I am studying graphs on surfaces. I found the following definition.
A graph $\Gamma$ embedded in a surface $S$ is filling if each connected component of $|\Gamma|$ is diffeomorphic to a disc. Here, $|\Gamma|$ denotes the geometric realization of $\Gamma$.
The definition is given in Page15.
Actually, I am not getting the filling terminology. If you please help me to understand this, then it will be very helpful for me. I want to visualize the filling word. Thanks
A "filling graph" is non-standard terminology for a cellularly embedded graph, which is also called a 2-cell embedding or a map (in the sense of a geographic map, not in the sense of a function). Diffeomorphism is also a stronger condition than what is usually considered (a homeomorphism).
The definition requires three kinds of objects: a connected graph $\Gamma$, a surface $S$ and a realization (embedding) $|\Gamma|$ of $\Gamma$ on $S$. For $|\Gamma|$ to be filling, whatever you obtain by removing $|\Gamma|$ from $S$ must be a disjoint union of (spaces diffeomorphic/homeomorphic to) open discs.
Let's look at a few examples. Let $\Gamma$ be the graph given by one vertex $v$ and one loop edge $e$ going from $v$ to $v$. If $|\Gamma|$ is the realization of $\Gamma$ on $S$ such that the edge doesn't cross itself (so it's just a circle with a point on it that represents $v$), then $|\Gamma|$ is filling because $S\setminus |\Gamma|$ is a union of two open discs, the "internal" disc and the "big" outer disc.
However, if we take $S$ to be a genus 1 torus and $|\Gamma|$ to be the same realization on $S$ as above, then $|\Gamma|$ is not filling because now the "big" outer component of $S\setminus |\Gamma|$ is no longer homeomorphic to a disk.
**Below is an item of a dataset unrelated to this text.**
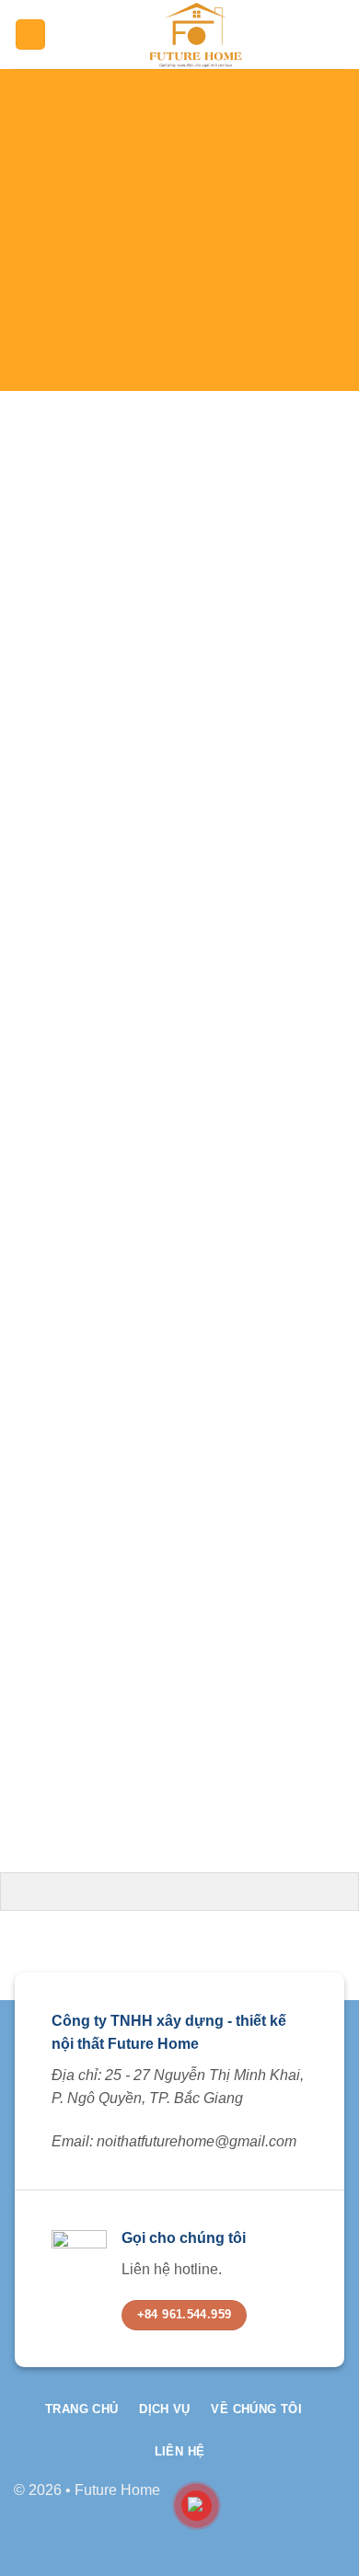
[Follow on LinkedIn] (331, 2499)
In fact, there is no way to realize $\Gamma$ on a torus such that $|\Gamma|$ is filling (this follows from the Euler-Poincare formula).
Take now $\Gamma$ to be the graph with one vertex $v$ and two loop edges based at $v$. Let now $S$ be the sphere. Then $\Gamma$ has the realization $|\Gamma|$ which looks like $\infty$. This realization is filling because if we remove $\infty$ from the sphere we get 3 connected components, each homeomorphic to an open disc.
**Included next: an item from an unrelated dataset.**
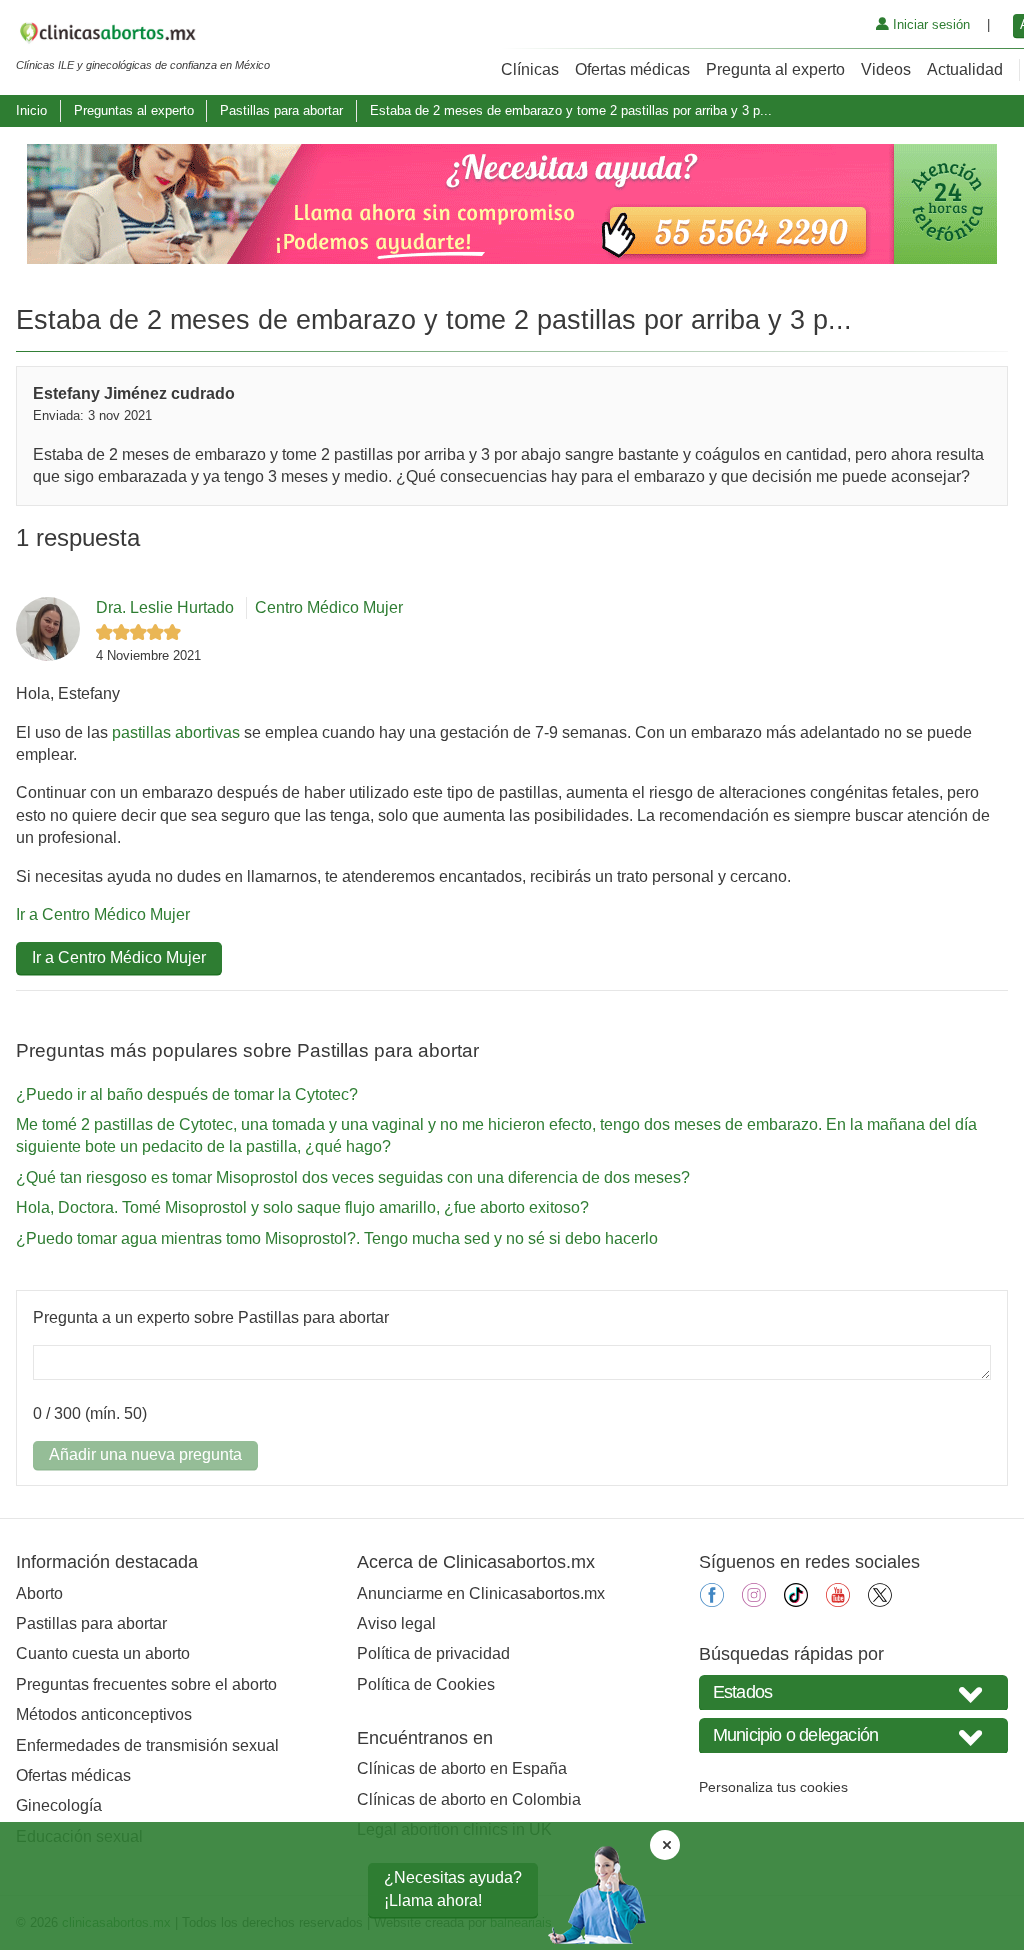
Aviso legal (396, 1623)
Let now $S$ be a genus 1 torus. Then the realization of $\Gamma$ as $\infty$ is not filling because there will be one connected component that is not homeomorphic to an open disc. The shaded part in the image below is not homeomorphic to an open disk, while the two unshaded parts are homeomorphic to an open disk.
However, $\Gamma$ has a different realization, call it $|\Gamma|_2$ on a genus 1 torus which is filling. This is the following realization:
To see why $S\setminus |\Gamma|_2$ is homeomorphic to an open disk, imagine cutting $S$ first along the vertical edge. You get a tube. Now cut the tube along the horizontal edge. It unravels into an open rectangle. And an open rectangle is clearly homeomorphic to an open disk.